Cher Laurent Wauquiez,

A l’heure où le gouvernement auquel vous appartenez s’apprête à alléger l’impôt sur la fortune des plus riches parmi les plus riches ; au moment où votre gouvernement refuse de donner un coup de pouce au salaire minimum; alors que votre majorité peine à convaincre les entreprises du CAC 40 qui distribuent des dividendes d’accorder une prime à leurs salariés; alors que les grandes banques piétinent, sans que cela vous choque, la volonté présidentielle de mieux encadrer les bonus que s’accordent leurs patrons ; alors que les classes moyennes expriment études après études leur crainte du déclassement ; que la précarité dans l’emploi est pour beaucoup, notamment les jeunes et les femmes, devenue sinon la norme du moins un passage obligé, vos propos sur les bénéficiaires du RSA, «cancer de notre société», sont révulsants.
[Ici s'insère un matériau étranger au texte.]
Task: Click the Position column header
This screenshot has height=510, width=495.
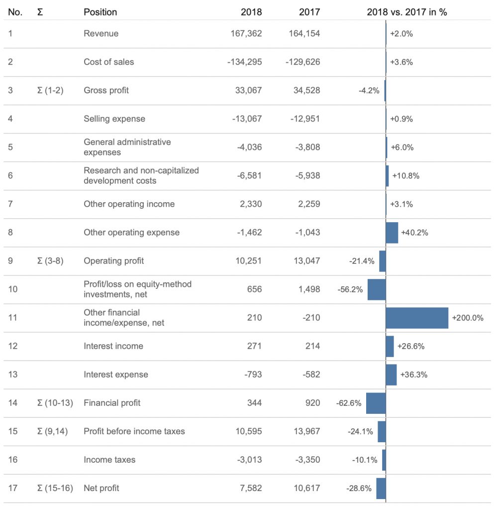Action: click(100, 12)
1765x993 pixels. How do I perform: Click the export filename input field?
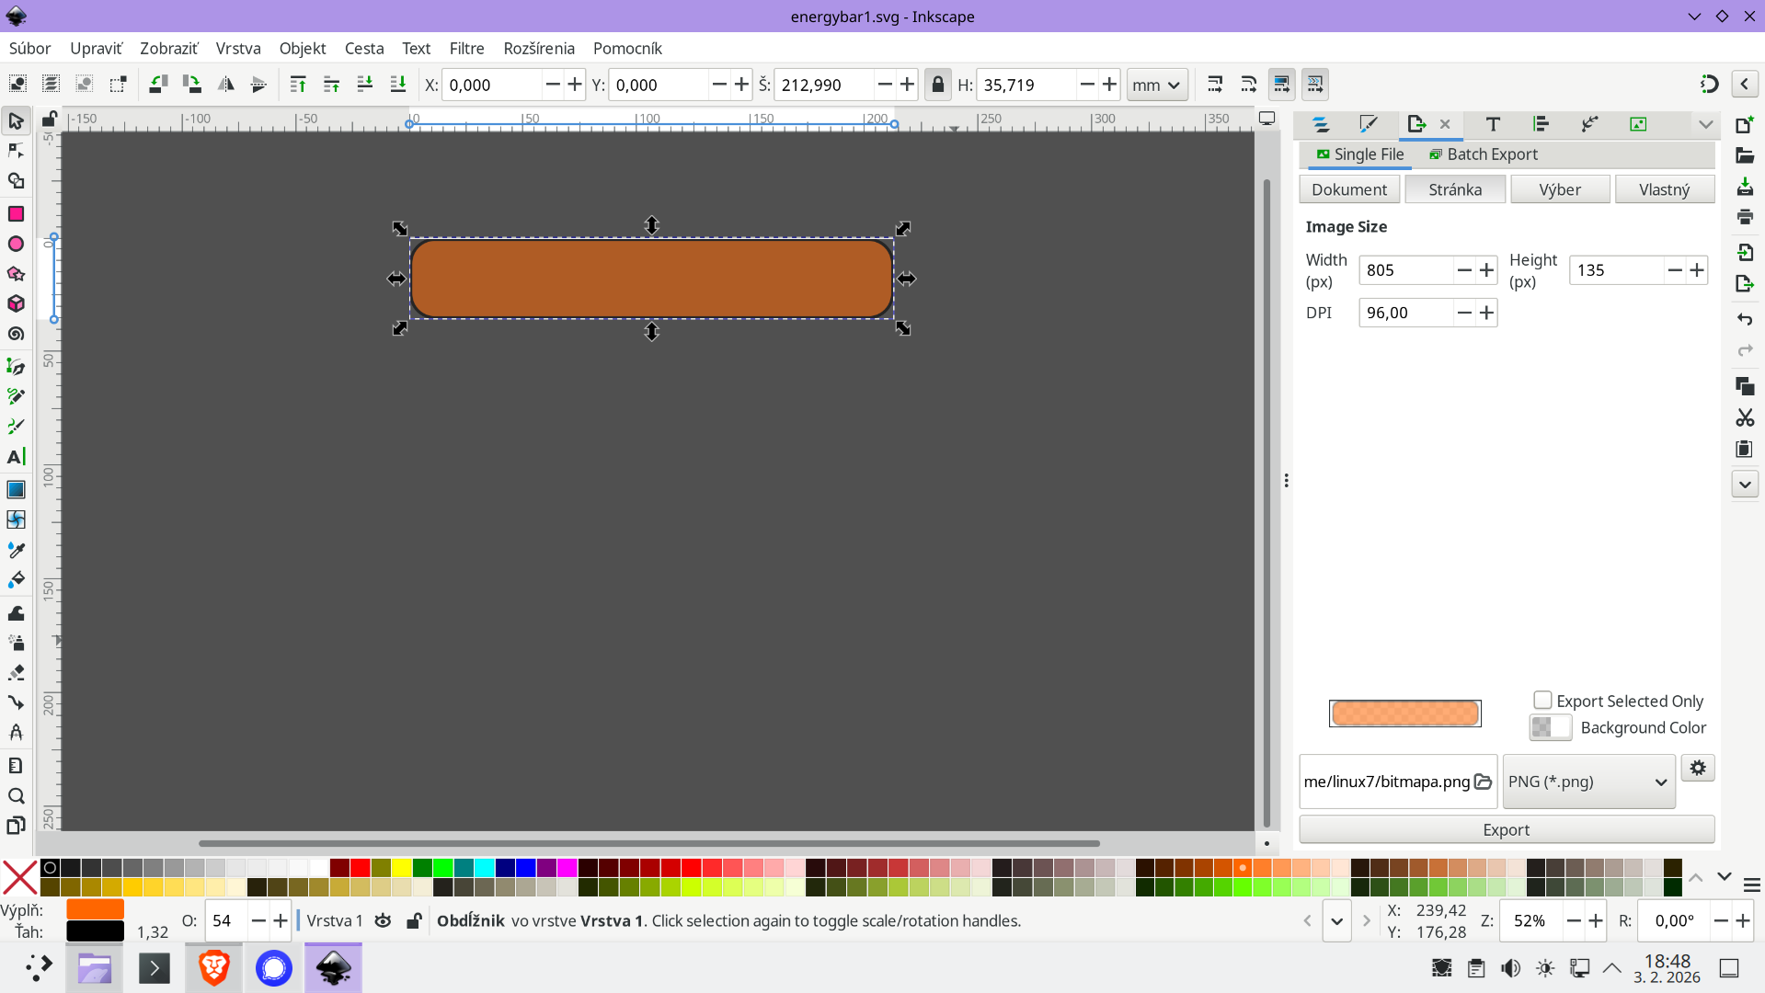pyautogui.click(x=1385, y=782)
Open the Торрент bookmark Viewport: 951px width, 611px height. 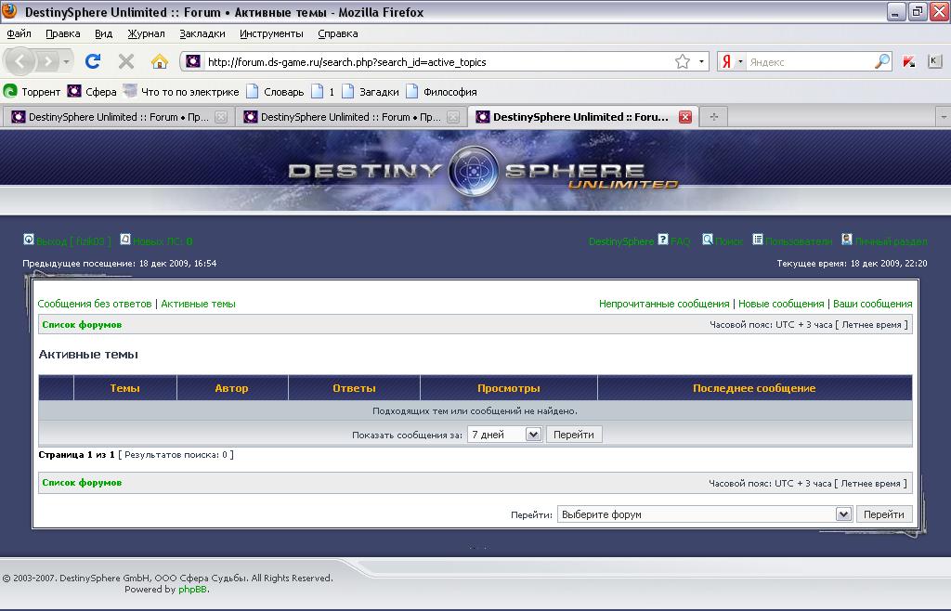33,92
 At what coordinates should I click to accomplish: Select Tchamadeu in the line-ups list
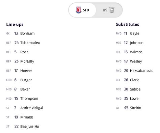[x=23, y=43]
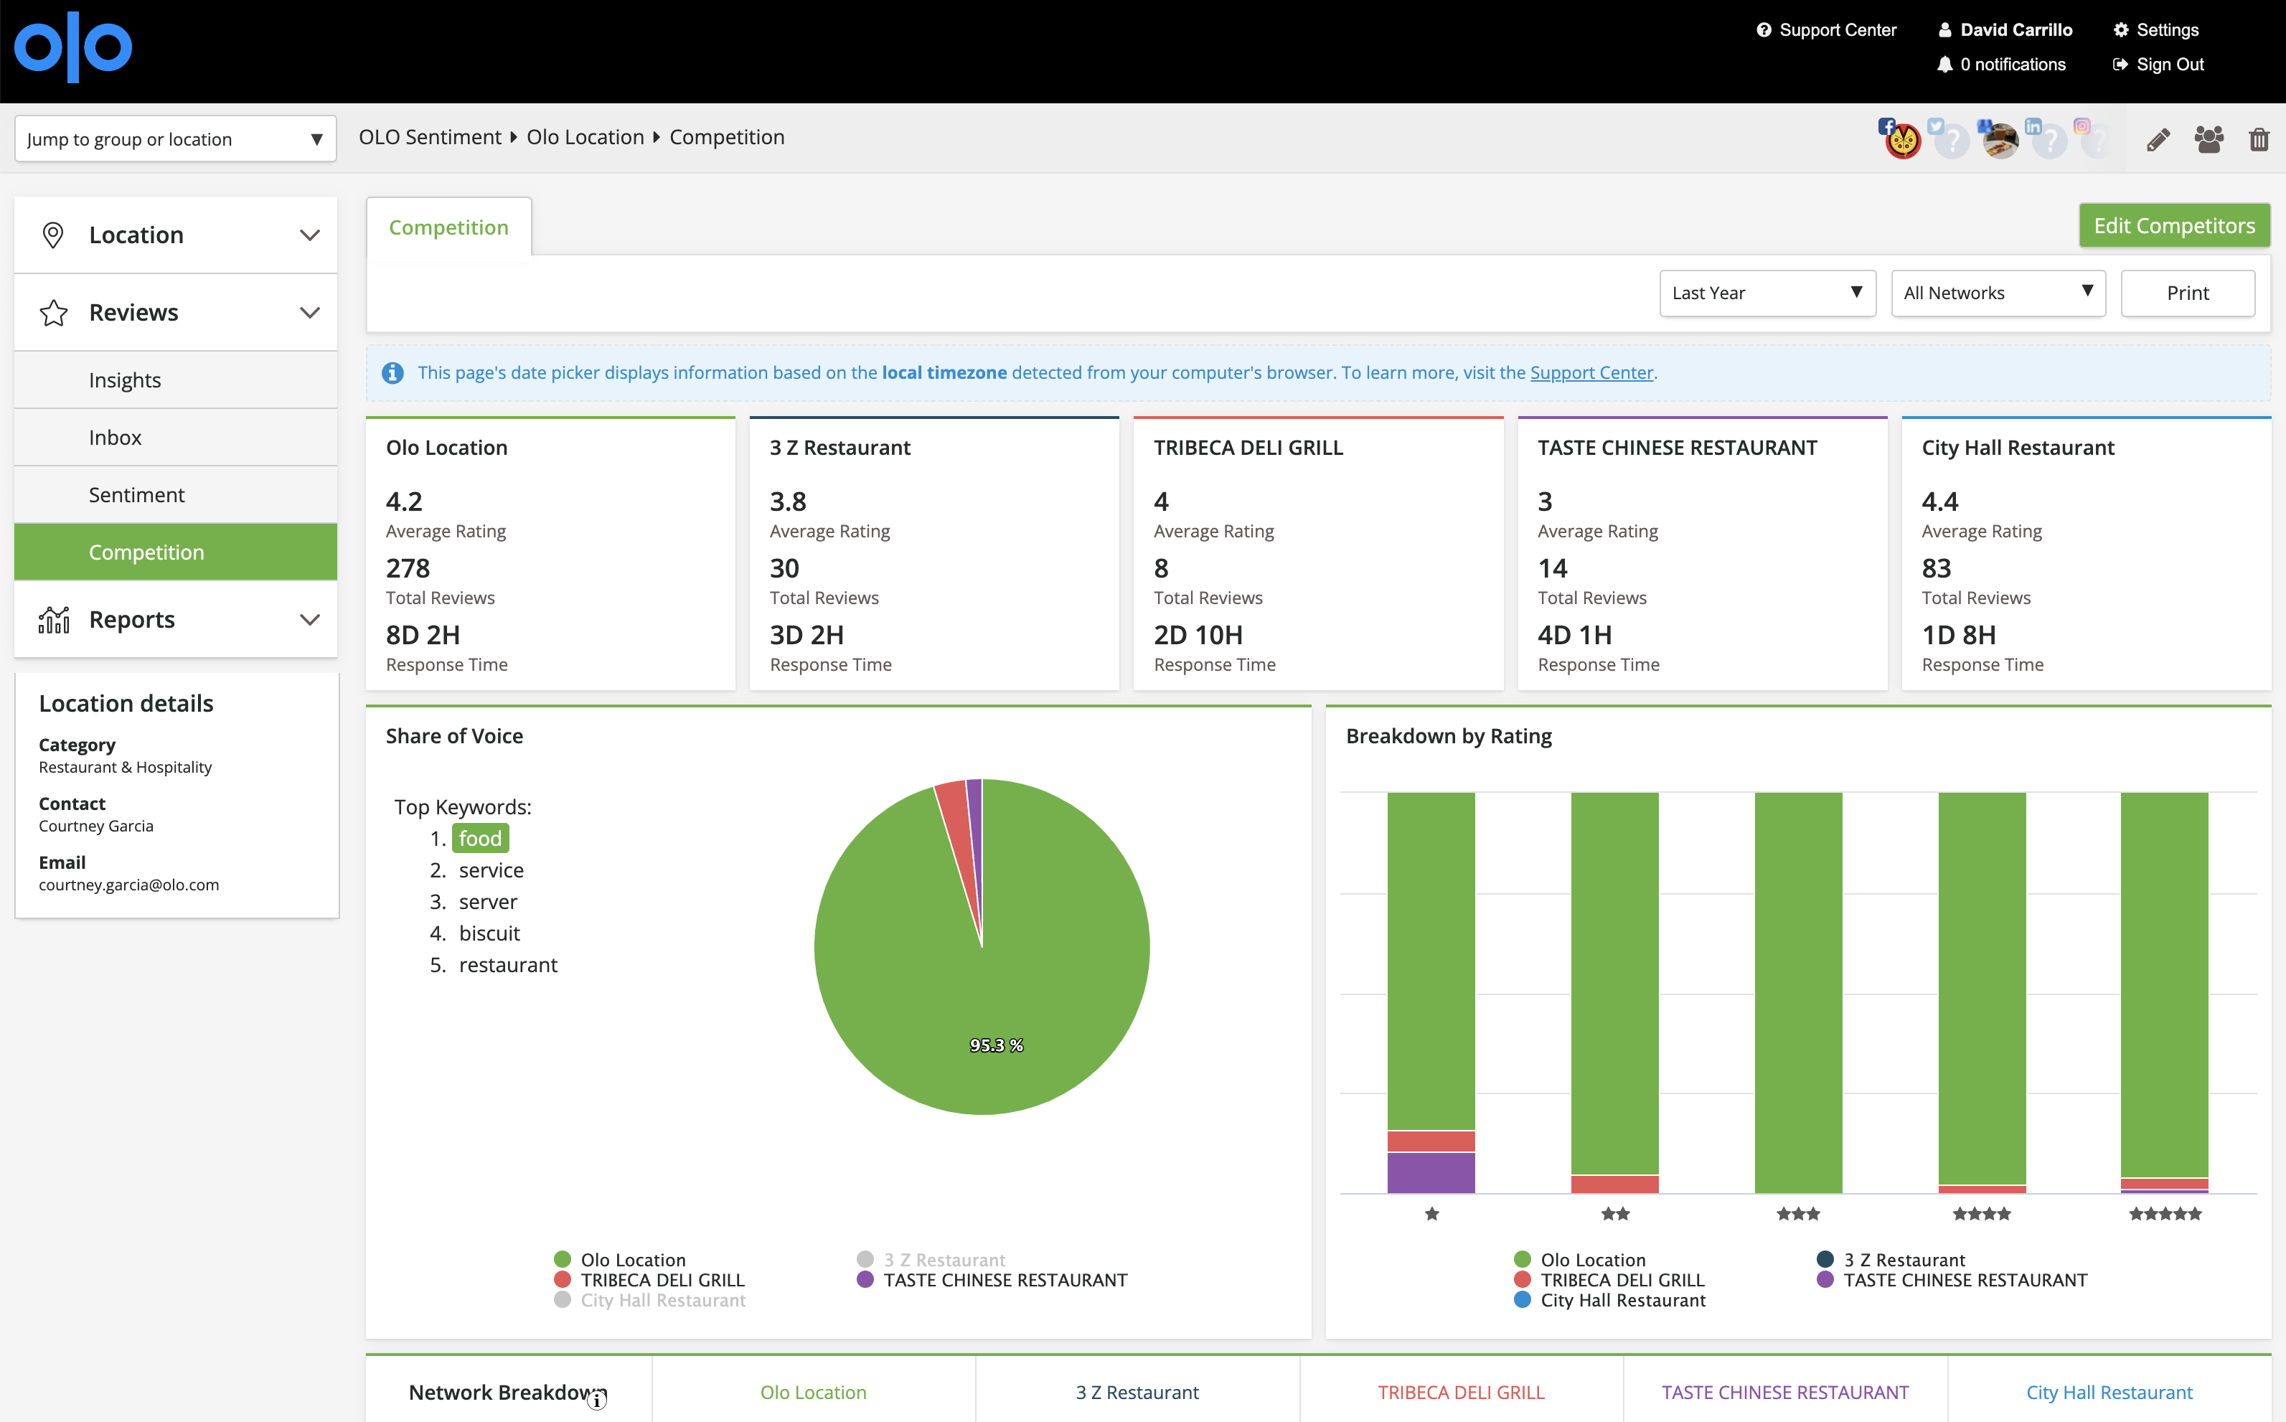Open the All Networks filter dropdown
Image resolution: width=2286 pixels, height=1422 pixels.
click(x=1997, y=293)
Ce qui ronge la société, c’est votre manière, monsieur Wauquiez, de stigmatiser de la sorte les citoyens les plus fragiles, de les désigner comme des fraudeurs potentiels, des profiteurs d’un système dans lequel ils n’ont, justement, pas trouvé leur place. Ce qui mine la République, c’est votre manière de préférer le chacun pour soi au vivre ensemble, la compétition maximale à la solidarité minimale.

Le dispositif du RSA mérite sans doute d’être amélioré. Mais comment imaginer en parler avec vous quand votre vocabulaire, encore une fois le «cancer», d’emblée vous disqualifie.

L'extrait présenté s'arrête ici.